**Text segment**
------------------------------------------------------------

Dr. Dawkins has repeatedly warned that U.S. evangelicals represent "Christian fascism" and "an American Taliban" that seeks to emulate and enforce "The God of the Old Testament [who] has got to be the most unpleasant character in all fiction: jealous, and proud of it, petty, vindictive, unjust, unforgiving, racist." Fear of this curmudgeonly "God" is embedded into children's psyche: beware the bogeyman who watches everything you do and just looks for ways to punish you in the most horrific ways.

In the New Testament, Dawkins accurately noted that "St Paul's nasty, sado-masochistic doctrine of atonement for original sin" is, essentially, psychological and emotional child abuse: "Innocent children are being saddled with demonstrable falsehoods. . . . It's time to question the abuse of childhood innocence with superstitious ideas of hellfire and damnation." Fear is again instilled into children. Many also pay a physical price as the Right Reverend John Shelby Spong noted in relation to circumcision:

Mutilating the baby instead of teaching each child the arts of good hygiene is bad practice, bad ethics, bad theology and a bad idea. I do not understand how any religious system could ever endorse that. Female circumcision -- I prefer to call it "female genital mutilation" -- is still practiced in parts of Christian Africa. It too is said to have health benefits. I think not. Both of these practices represent control tactics and guilt laden castration rites born out of the superstition and ignorance of the past. I regard circumcision in both sexes as a barbaric act with no redeeming features. I find it almost laughable that the same religious voices that oppose the use of condoms would now support circumcision as a health practice.

Circumcision. A necessary ritual ordained by the Old Testament "God"? A modern day health practice? Neither. The dogma, rites and rituals of organized religion have but one goal: social control and political power. In their book Created Equal: Why Gay Rights Matter to America, Michael Nava and Robert Dawidoff exposed the warped "thinking" and politically motivated strategies of America's evangelical Christian Right:

Why, one must ask, if heterosexuality is "natural," is all this effort being expended to promote it? Is it because what is being promoted is not natural sexuality but a form of social organization that excludes those to whom its promotions are not addressed?

The anti-gay right, oddly enough, understands this as most of the heterosexual world does not. The theory of "homosexual recruitment" advanced by them to oppose gay and lesbian rights rests on the premise that sexual desire is amorphous and can be channeled into homosexuality as easily as into heterosexuality. Thus, because anti-gay rightists believe that "the homosexual lifestyle is based on the recruitment and exploitation of vulnerable young men," homosexuality must be suppressed to save all those sad young men.

------------------------------------------------------------

**Set task**
Copy the stretch of the essay on religion from "Dr. Dawkins has" through "most horrific ways.", swapping "curmudgeonly" for "grumpy".

**Dataset extract**
------------------------------------------------------------

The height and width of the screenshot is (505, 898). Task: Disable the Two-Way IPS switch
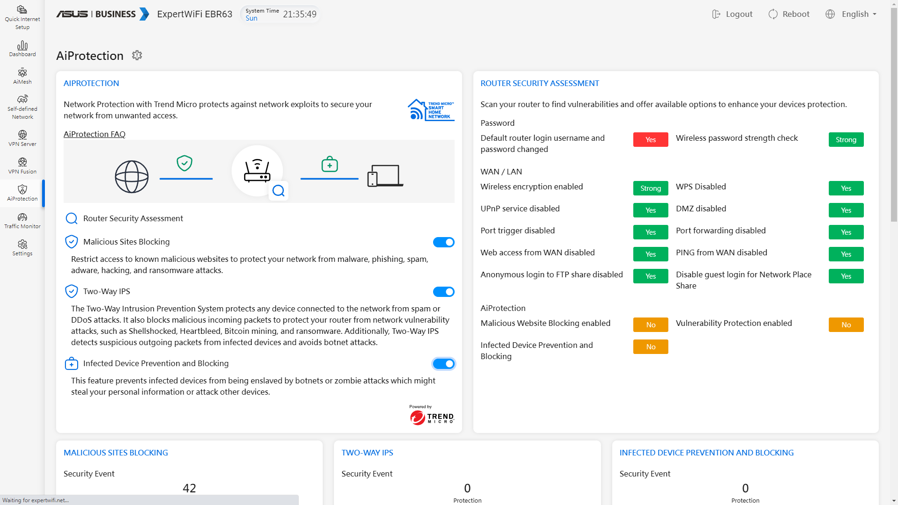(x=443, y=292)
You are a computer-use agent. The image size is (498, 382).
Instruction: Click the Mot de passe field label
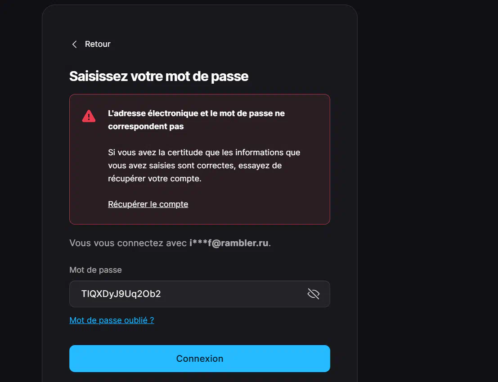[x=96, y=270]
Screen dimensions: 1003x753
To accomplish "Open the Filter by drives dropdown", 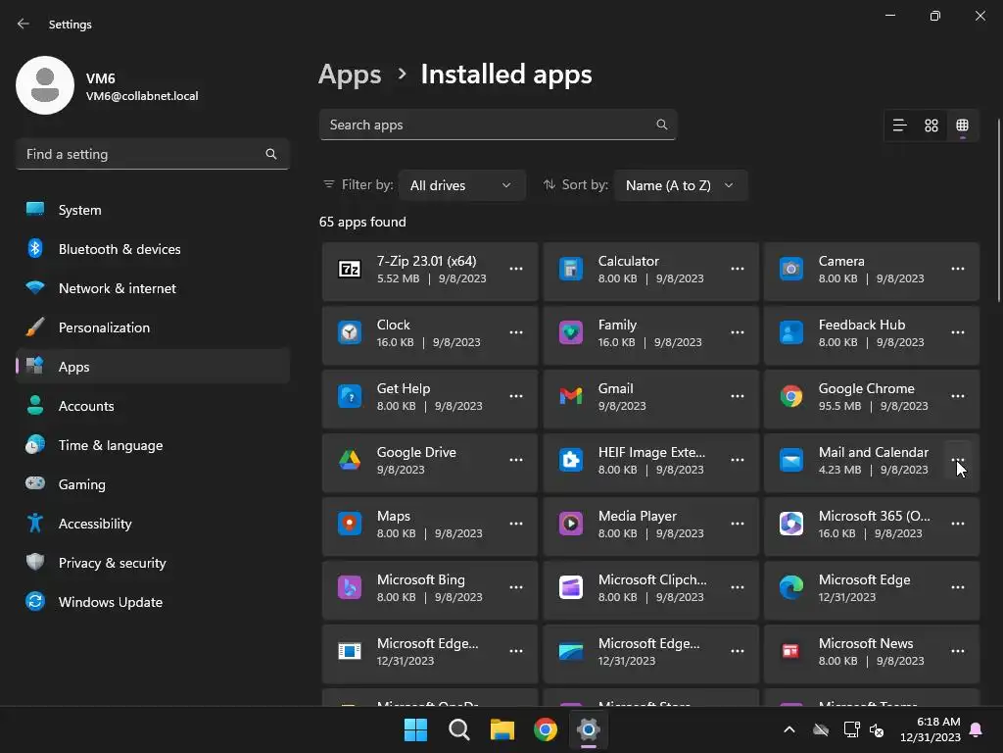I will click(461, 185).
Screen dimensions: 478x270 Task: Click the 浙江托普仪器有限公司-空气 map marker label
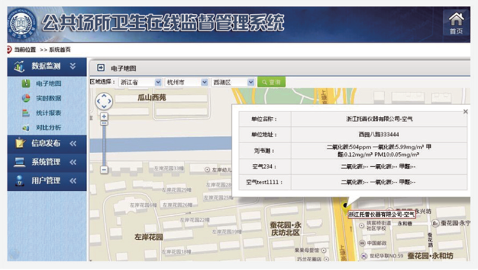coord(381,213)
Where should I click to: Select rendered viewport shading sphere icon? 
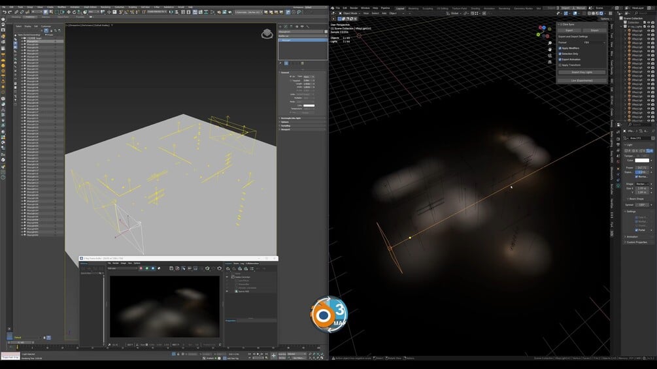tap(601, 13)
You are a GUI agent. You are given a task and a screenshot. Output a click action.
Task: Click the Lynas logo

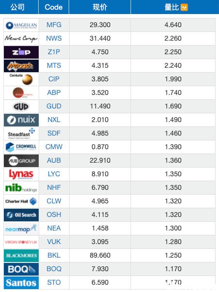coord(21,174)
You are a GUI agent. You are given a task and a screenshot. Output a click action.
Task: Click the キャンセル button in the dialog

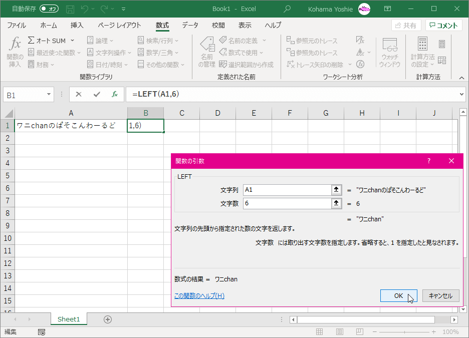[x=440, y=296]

------------------------------------------------------------

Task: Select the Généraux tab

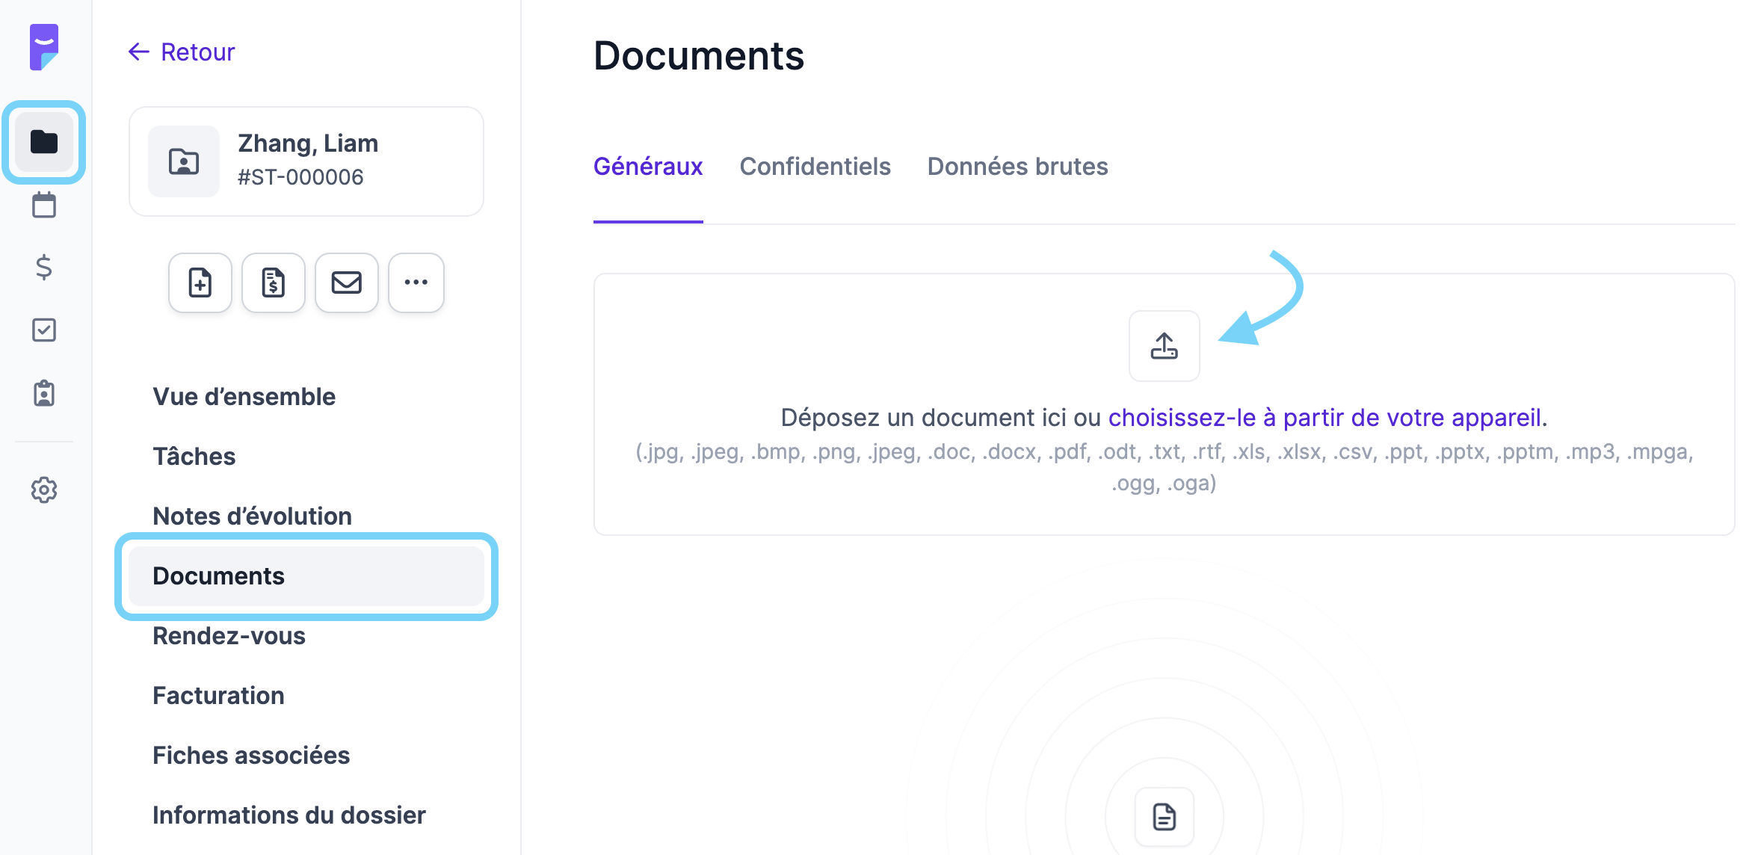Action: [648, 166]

------------------------------------------------------------

**Answer below**
Dr. Dawkins has repeatedly warned that U.S. evangelicals represent "Christian fascism" and "an American Taliban" that seeks to emulate and enforce "The God of the Old Testament [who] has got to be the most unpleasant character in all fiction: jealous, and proud of it, petty, vindictive, unjust, unforgiving, racist." Fear of this grumpy "God" is embedded into children's psyche: beware the bogeyman who watches everything you do and just looks for ways to punish you in the most horrific ways.